Warnings over a wave of attacks as people return to offices have added to a long list of cybersecurity professionals who say thousands of businesses are at risk as they reopen.
Among those adding to fears, first highlighted in SC Magazine by the UK’s most senior police officer for cybercrime, tax and advisory firm Blick Rothenberg pointed to an acute mix of pressures on business - to claw back revenue while employees are still navigating a route back to normal office life.
Add to this a growing number of Covid-19 specific scams, as cybersecurity firm CySure moved to issue guidance on steps SMEs can take to proactively protect their business and their data.
David Hough, a technology specialist at Blick Rothenberg, said: “Businesses are facing huge pressures at the moment to get back to work and start getting money back in. They have lost income and for many who have furloughed staff they have still had bills to pay like rates, insurance and building maintenance.”
For those who have staff working from home, IT costs have been huge in providing laptops and other devices such as screens and scanners.
“For many, it is now crunch time and many businesses that may not pick up quickly like those in retail and hospitality will be thinking about redundancies if they cannot foresee bringing their income levels up to close to normal levels quickly.

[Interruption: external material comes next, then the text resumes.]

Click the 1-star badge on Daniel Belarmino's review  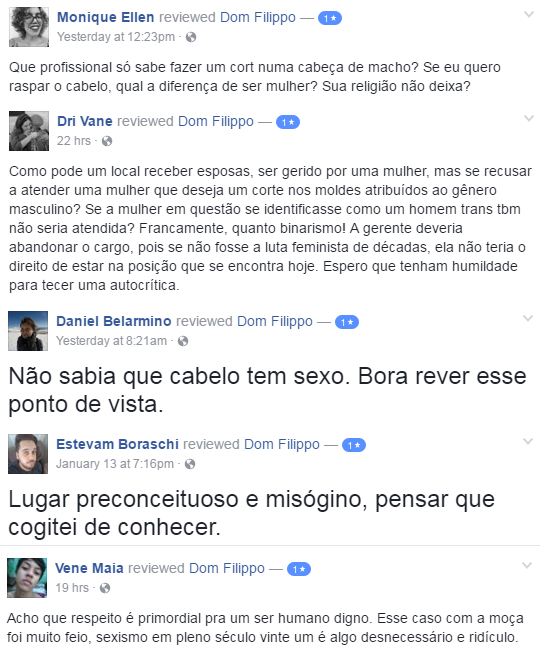[347, 322]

“That pressure on generating income could cause businesses to overlook vital IT updates, malware scans or training that could leave them more susceptible to cybersecurity breaches. These companies cannot afford the financial and reputational damage of a security breach on reopening so it is vital that an IT health check is performed in advance of reopening."
Hough referenced a tranche of evidence showing that the “threat from cybercriminals is rife and that they will take advantage of re-opening businesses where they can.”

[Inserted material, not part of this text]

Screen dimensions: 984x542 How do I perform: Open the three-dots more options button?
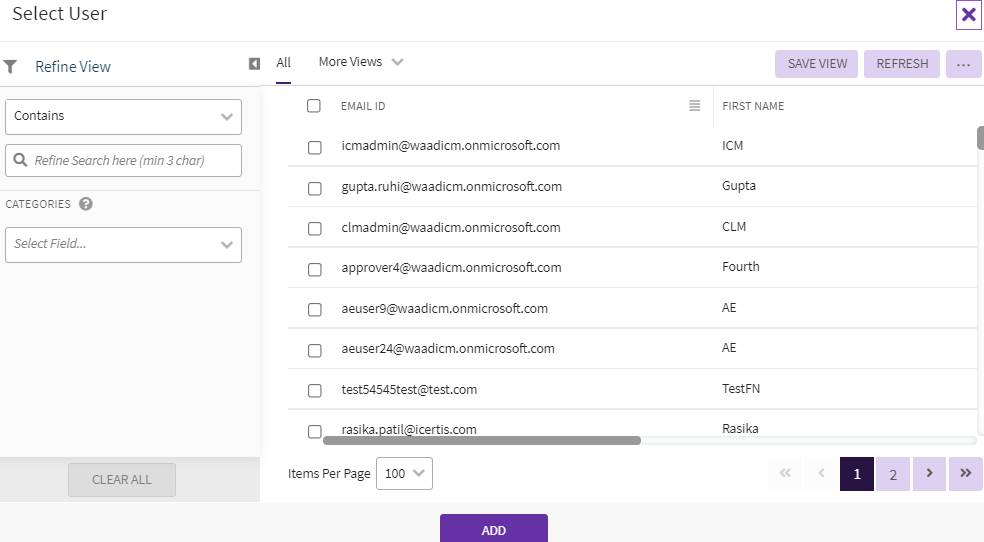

He said businesses need to be as savvy as they can as they go back to work and get their systems up and running.
Many businesses have reported phishing scams ranging from e-mails telling taxpayers they can claim tax refunds, to help protect themselves from the Coronavirus outbreak, Hough warned.

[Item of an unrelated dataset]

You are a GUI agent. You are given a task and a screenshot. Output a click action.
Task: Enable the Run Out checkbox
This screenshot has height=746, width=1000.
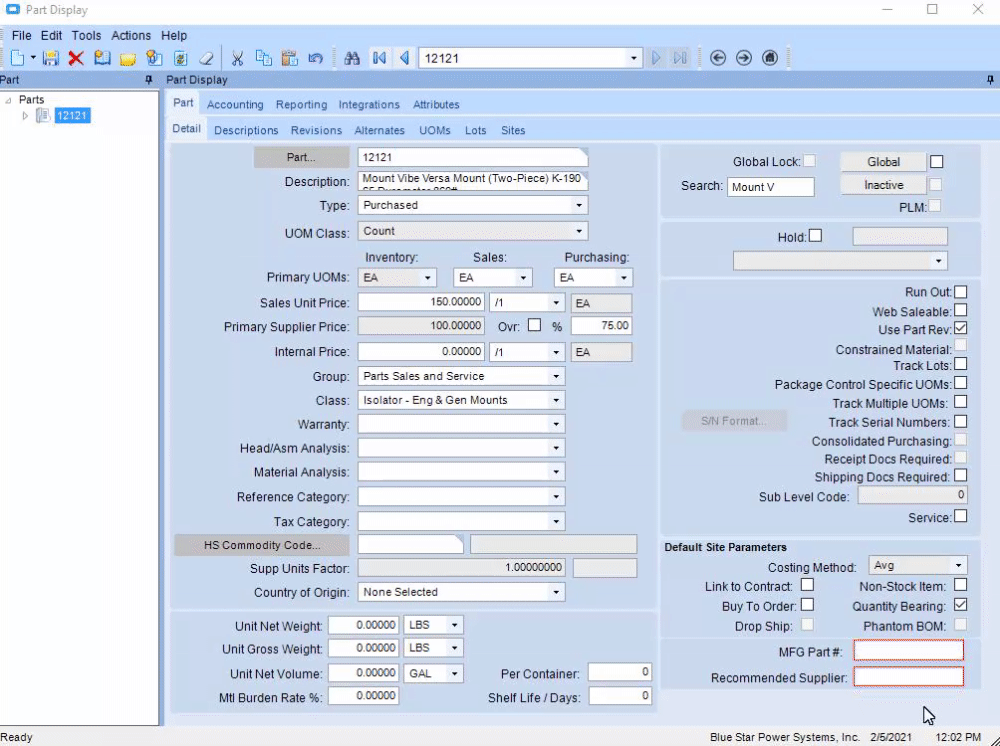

He has also been made aware of emails saying that a person is eligible for a tax refund before asking a user to click on a link to make a claim
Calvin Gan, manager of the tactical defence unit at cybersecurity firm F-Secure also said that businesses should assume that there will be additional security risks as companies go back to the office or go back to work.
Gan said: “Effective cybersecurity defence should be turned into a real-time, proactive, and adaptable process instead of a reactive one. Without this, we would expect to see companies shifting their cybersecurity posture ad-hoc or in a hasty manner when a need arises again. We already saw this as companies have to adapt to having remote workforces. Now is the time to get ahead of the game.”
Account accesses, policy and security procedure changes made to accommodate remote work should be reassessed and readjusted periodically to determine if they are still relevant, he said.
“It’s an important reminder that these actions and risk assessments are by no means a guaranteed way to expect 100 percent security. The consensus is to have organisations make risk-informed decisions that help them to be more resilient during this time of fast pace and constant changes.”
Meanwhile, cybersecurity firm CySure offered a three-point plan to tackle criminals exploiting concerns over Coronavirus to perpetrate cyber-attacks.
Guy Lloyd at CySure said: “The coronavirus pandemic has taught us the importance of hand hygiene and now there is a need for greater cyber hygiene. As our day-to-day lives have changed, so too has the security threat landscape.
“With many workers remotely accessing vital business applications from home, security risks have inevitably increased. Cybercriminals have no morals or ethics and don’t stop their activities even for a global pandemic. In fact, attacks have stepped up as the bad guys find ways to exploit our fears to perpetrate cyber-attacks."
Three steps SMEs can take to protect themselves include educating employees on what to look out for to prevent a variety of breaches, the most common of which are phishing scams.
Secondly, becoming certified with an accredited scheme provides a practical framework for an SME to assess its current cybersecurity and compliance levels.
And finally, making themselves a harder target to attack by being fully Cyber Essentials compliant is designed to mitigate many of the attacks faced by businesses.